Please answer these questions from the beauty trends text:
1. How many searches did sweet treat reach?
2. By what percentage did fairy party rise?
3. What is PDRN derived from?

SOURCE DOCUMENT —
========================================================================
Key Beauty Trends & Data Points

Need 4 Dopamine: Joy as a Beauty Driver
Consumers are leaning into “feel-good” beauty and whimsical aesthetics that inject delight into the everyday.

  • Sweet treat searches reached 34.7 million, up 83.5% YoY.
  • Lip gloss keychain searches rose 404.8%, reflecting a micro-accessory boom.
  • Glitter freckles jumped 12,100%, blending nostalgia with childlike self-expression.
  • The category saw a +169.2% combined YoY growth with 59.2 million average monthly popularity.
  • Top brands gaining traction: Crumbl and Applegate on TikTok.

Living in a Fantasy: Escapism Meets Aestheticism
Fantasy-themed beauty and self-presentation are thriving, as consumers merge fairytale visuals with nostalgic indulgence.

  • Princess nails (+66.6%) and balletcore (+49.8%) signal a return to softness and elegance.
  • Fairy party (+400.3%) and witchcore (+16.1%) demonstrate how beauty trends cross into lifestyle and identity play.
  • Matilda cake (+97.1%) and themed dinners (+389.5%) reflect the blending of beauty, food, and fantasy.
  • The theme generated an average monthly popularity of 11 million and a combined YoY growth of +43.4 %.

Objective: Perfect Self and Subtle Enhancement as the New Status Symbol
The pursuit of “effortless perfection” dominates the beauty zeitgeist, and this is driven by surgical precision and aesthetic technology. “Perfect Self is projected to grow +43.0% YoY over the next 12 months, driving continued expansion of consumer routines,” Cain said. “From skincare steps to wellness habits, dietary choices, and new facial treatments, consumers are adding layers to their daily regimens,” she continued.

  • Lip stain searches hit 35.1 million, up 89.5% YoY.
  • Facial balancing rose 54.2%, while skin booster searches jumped 179.8%.
  • High-frequency facial wand popularity increased 21.3%, as consumers bring professional-grade tools home.
  • The overall theme boasts 52.3 million monthly popularity, up +91% YoY, with trends like lip stain and morning shed driving most of the category’s significant changes.

Animal-Based Routine—The Return of Naturalism
Animal-derived ingredients are making a polarizing comeback in beauty, with social media fueling both fascination and skepticism.

  • Collagen (230.6 million searches, +52.8%) leads the category.
  • Beef tallow skincare surged 641.2%, dominating 99.2% of the topic’s share on TikTok.
  • PDRN (polydeoxyribonucleotide, derived from salmon sperm) rose 4,500%, spurred by Korean skincare influence.
========================================================================
ENTRIES SHOWN —

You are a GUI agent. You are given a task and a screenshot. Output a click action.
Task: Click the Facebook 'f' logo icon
========================================================================
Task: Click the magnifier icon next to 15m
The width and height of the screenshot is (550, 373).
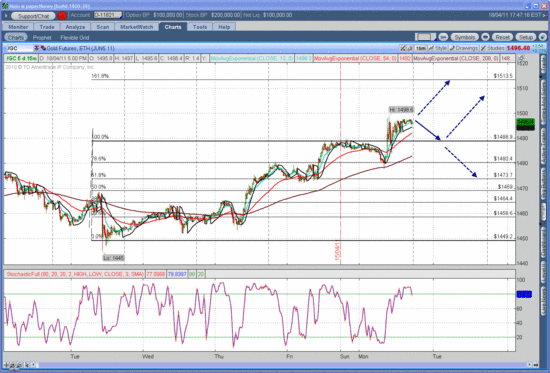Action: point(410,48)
========================================================================
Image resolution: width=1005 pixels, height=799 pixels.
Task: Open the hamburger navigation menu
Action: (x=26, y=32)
========================================================================
SOLUTION —
1. 34.7 million
2. 400.3%
3. Salmon sperm